-- TASK DIRECTIONS --
Somewhere in the records below is a line containing "Where should I click to: Open". Copy that line and everything after it through the end, unchanged.

-- GIVEN DATA --
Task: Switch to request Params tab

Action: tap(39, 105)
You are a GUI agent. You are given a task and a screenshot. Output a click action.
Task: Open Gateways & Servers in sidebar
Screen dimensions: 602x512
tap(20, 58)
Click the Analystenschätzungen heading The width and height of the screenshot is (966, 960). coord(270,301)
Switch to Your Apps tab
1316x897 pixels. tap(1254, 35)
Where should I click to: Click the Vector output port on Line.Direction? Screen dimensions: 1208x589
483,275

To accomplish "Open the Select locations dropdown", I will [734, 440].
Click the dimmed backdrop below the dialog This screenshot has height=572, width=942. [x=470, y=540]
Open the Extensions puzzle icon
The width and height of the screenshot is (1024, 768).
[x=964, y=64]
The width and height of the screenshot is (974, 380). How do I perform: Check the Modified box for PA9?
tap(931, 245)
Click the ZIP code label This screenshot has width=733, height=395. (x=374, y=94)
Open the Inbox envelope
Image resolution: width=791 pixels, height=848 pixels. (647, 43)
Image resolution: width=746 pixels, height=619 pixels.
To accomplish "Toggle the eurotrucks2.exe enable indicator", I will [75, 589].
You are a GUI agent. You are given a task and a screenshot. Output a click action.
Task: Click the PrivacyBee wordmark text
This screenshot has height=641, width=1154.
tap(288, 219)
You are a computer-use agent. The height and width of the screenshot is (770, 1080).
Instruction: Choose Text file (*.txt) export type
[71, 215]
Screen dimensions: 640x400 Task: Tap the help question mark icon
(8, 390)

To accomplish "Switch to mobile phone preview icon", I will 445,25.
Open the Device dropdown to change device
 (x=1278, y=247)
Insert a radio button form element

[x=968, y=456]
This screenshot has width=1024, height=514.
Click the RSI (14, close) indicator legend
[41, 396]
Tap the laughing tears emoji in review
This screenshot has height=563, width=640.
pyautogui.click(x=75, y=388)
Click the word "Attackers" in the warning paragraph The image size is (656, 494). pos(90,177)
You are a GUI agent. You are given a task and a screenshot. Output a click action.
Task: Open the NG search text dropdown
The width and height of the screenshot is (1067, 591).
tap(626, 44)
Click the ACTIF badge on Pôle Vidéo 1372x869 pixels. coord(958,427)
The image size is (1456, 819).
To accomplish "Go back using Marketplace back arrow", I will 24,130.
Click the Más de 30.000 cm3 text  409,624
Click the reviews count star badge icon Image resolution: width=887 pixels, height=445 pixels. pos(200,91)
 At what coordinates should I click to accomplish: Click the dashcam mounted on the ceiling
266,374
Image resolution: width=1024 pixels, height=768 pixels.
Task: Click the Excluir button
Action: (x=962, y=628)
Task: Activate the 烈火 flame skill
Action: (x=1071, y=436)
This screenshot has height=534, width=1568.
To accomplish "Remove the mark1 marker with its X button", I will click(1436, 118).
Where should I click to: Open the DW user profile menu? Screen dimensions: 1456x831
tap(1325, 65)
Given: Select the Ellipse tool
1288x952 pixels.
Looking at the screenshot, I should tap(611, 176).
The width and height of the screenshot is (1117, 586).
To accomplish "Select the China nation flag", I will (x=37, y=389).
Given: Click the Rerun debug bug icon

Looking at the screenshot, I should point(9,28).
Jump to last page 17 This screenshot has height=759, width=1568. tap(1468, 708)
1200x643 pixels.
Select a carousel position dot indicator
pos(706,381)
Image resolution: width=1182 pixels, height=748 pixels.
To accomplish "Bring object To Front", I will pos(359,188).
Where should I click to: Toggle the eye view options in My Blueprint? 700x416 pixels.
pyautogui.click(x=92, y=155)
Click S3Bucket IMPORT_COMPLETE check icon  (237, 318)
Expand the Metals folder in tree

-- PROBLEM SOLUTION --
Where should I click to: Open the DW user profile menu? Screen dimensions: 1456x831
tap(1325, 65)
Given: Select the Ellipse tool
1288x952 pixels.
Looking at the screenshot, I should tap(611, 176).
The width and height of the screenshot is (1117, 586).
To accomplish "Select the China nation flag", I will (x=37, y=389).
Given: Click the Rerun debug bug icon

Looking at the screenshot, I should point(9,28).
Jump to last page 17 This screenshot has height=759, width=1568. tap(1468, 708)
1200x643 pixels.
Select a carousel position dot indicator
pos(706,381)
Image resolution: width=1182 pixels, height=748 pixels.
To accomplish "Bring object To Front", I will pos(359,188).
Where should I click to: Toggle the eye view options in My Blueprint? 700x416 pixels.
pyautogui.click(x=92, y=155)
Click S3Bucket IMPORT_COMPLETE check icon  (237, 318)
Expand the Metals folder in tree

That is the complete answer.